An Introduction to Decision Modeling

post by Ian David Moss · 2019-06-05T20:13:10.000Z · LW · GW · 3 comments

Contents

3 comments

Despite their importance, we barely pay attention to most of the decisions we make. Fortunately, there’s a better way.

Continue reading on The Startup »

3 comments

Comments sorted by top scores.

comment by Isnasene · 2019-11-08T06:17:25.561Z · LW(p) · GW(p)
You’ll notice in the screenshot that there’s an image of something that looks like a lopsided bell curve on the bottom right. That’s because the software I’m using (Guesstimate) calculates a Monte Carlo simulation for this estimate right there in the model. Monte Carlo simulation is a statistical technique that randomly generates thousands of scenarios from the information you feed the model. Originally developed by nuclear physicists, it’s now used to aid decision-making in everything from politics to sports and beyond. For our purposes, you can think of a Monte Carlo simulation as a sampling of the possible future lives that might unfold for you and your organization as a result of your decision. The number in large font (16K) is the average of the values across all of the simulations.
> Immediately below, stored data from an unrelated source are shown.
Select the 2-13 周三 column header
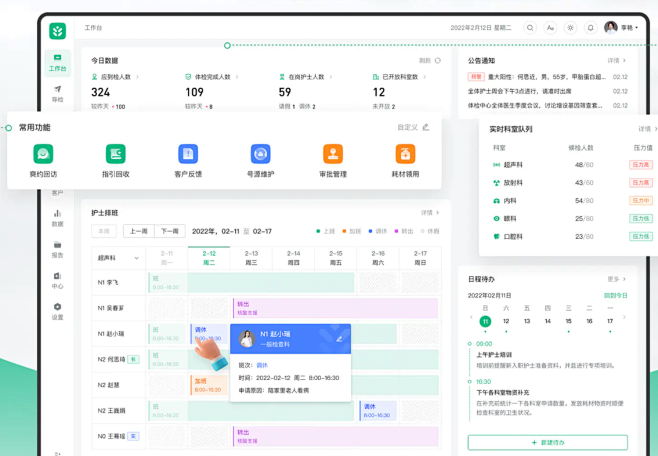 pos(251,258)
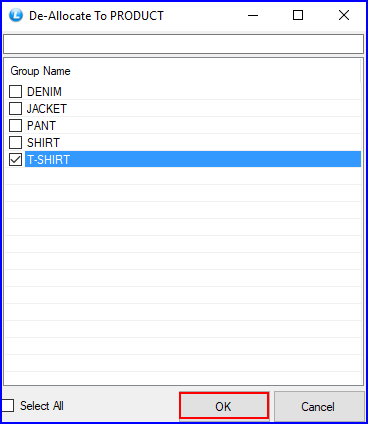Tick the PANT checkbox

pyautogui.click(x=15, y=125)
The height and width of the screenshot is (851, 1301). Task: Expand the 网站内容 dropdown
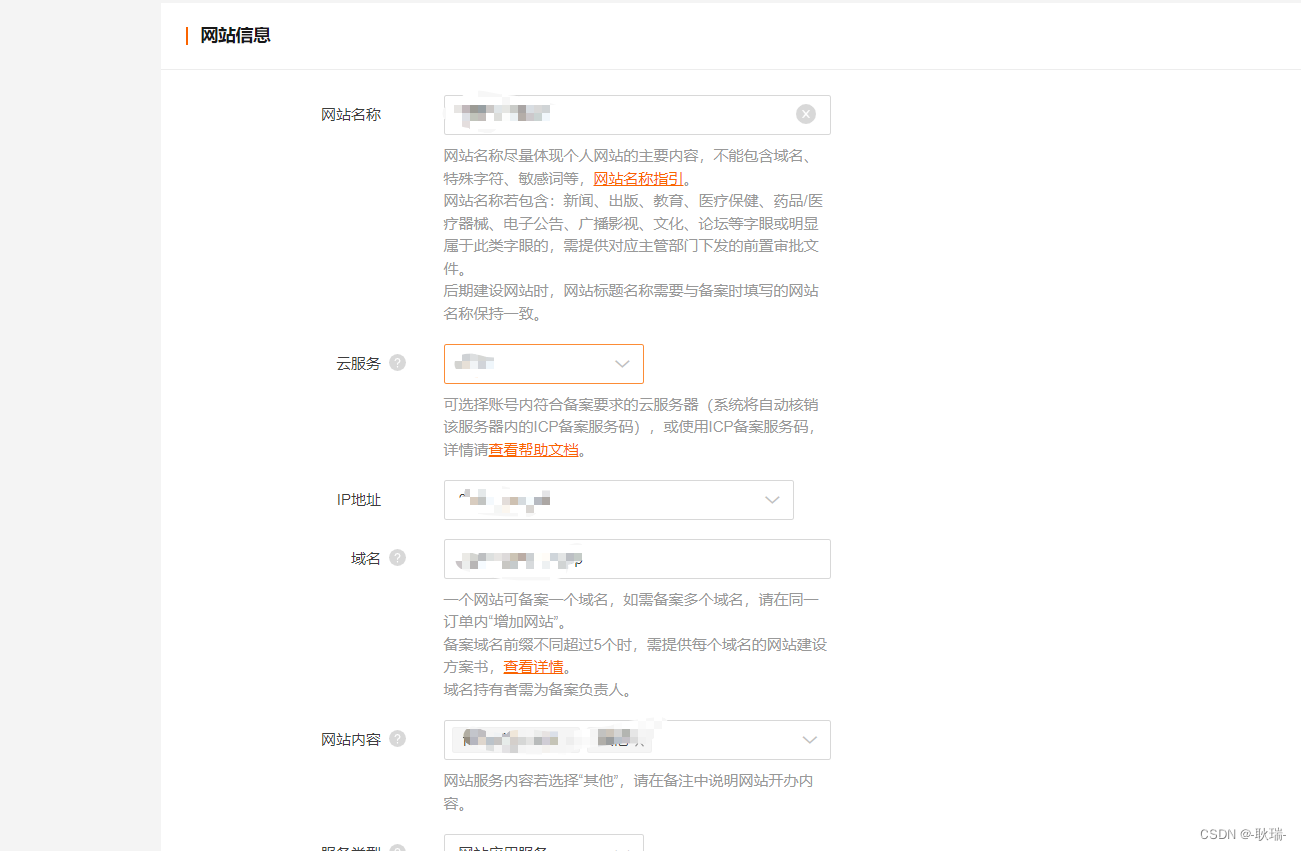tap(637, 740)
Just wanted to point out that, even if you know your confidence interval, the decisions can often still depend intensely on the shape of the distribution you assume for outcomes. The Monte-Carlo simulation does not figure out that the distribution of values of all possible outcomes looks like a lopsided bell-curve (or log-normal); it just fits a distribution of a given shape provided by you to the confidence intervals provided by you. If you're not confident in the shape you predict for the distribution, you need to be very careful here.

From tinkering around, it looks like Guestimate let's you chose between log-normal distributions, normal distributions and uniform distributions. As a result, if you suspect a good chance of a heavy-tailed distribution (maybe Vax to the Max succeeds in its policy-affecting ambitions and causes flow-through effects prompting many other charities to target extremely impactful policies...), you should take the expected value estimates of these distributions with a grain of salt.

Here's an illustration of this with the example in the post:

With log-normal, Vax to the Max acquires 460 vaccines (vs Maxine's Vaccines 560) but, normal or uniform distributions implies that Vax to the Max gives 900 or 910 vaccines respectively (based on my experiments with the linked example). These results would indicate:

1. Vax to the Max has an expected outcome roughly 160% (900/560 -> 60% gain) that of Maxine's Vaccines assuming a normal or uniform distribution

2. Vax to the Max has an expected outcome roughly 20% (460/560 -> 20% loss) worse than that of Maxine's Vaccines assuming a log-normal distribution

3. Per 1 and 2, your confidence-interval driven decision is not robust to assumptions about the shape of your distribution and, if you're agnostic between the three options Guestimate provides, Vax to the Max actually beats Maxine's Vaccines.


Replies from: Ian David Moss
comment by Ian David Moss · 2019-11-08T13:53:01.911Z · LW(p) · GW(p)

Yes, I agree that choice of distribution is often very important to modeling outcomes. If you're not sure which is most appropriate, you can experiment with different ones as you just did to see whether and how they affect the results. By the way, Guesstimate supports more distributions than the three you mentioned, but the others involve a little more work to incorporate into the model. You can even define your own distributions from sample data that you upload.

Replies from: Isnasene
comment by Isnasene · 2019-11-09T00:32:12.422Z · LW(p) · GW(p)
By the way, Guesstimate supports more distributions than the three you mentioned, but the others involve a little more work to incorporate into the model. You can even define your own distributions from sample data that you upload.

I'm happy to hear that! It's a cool feature.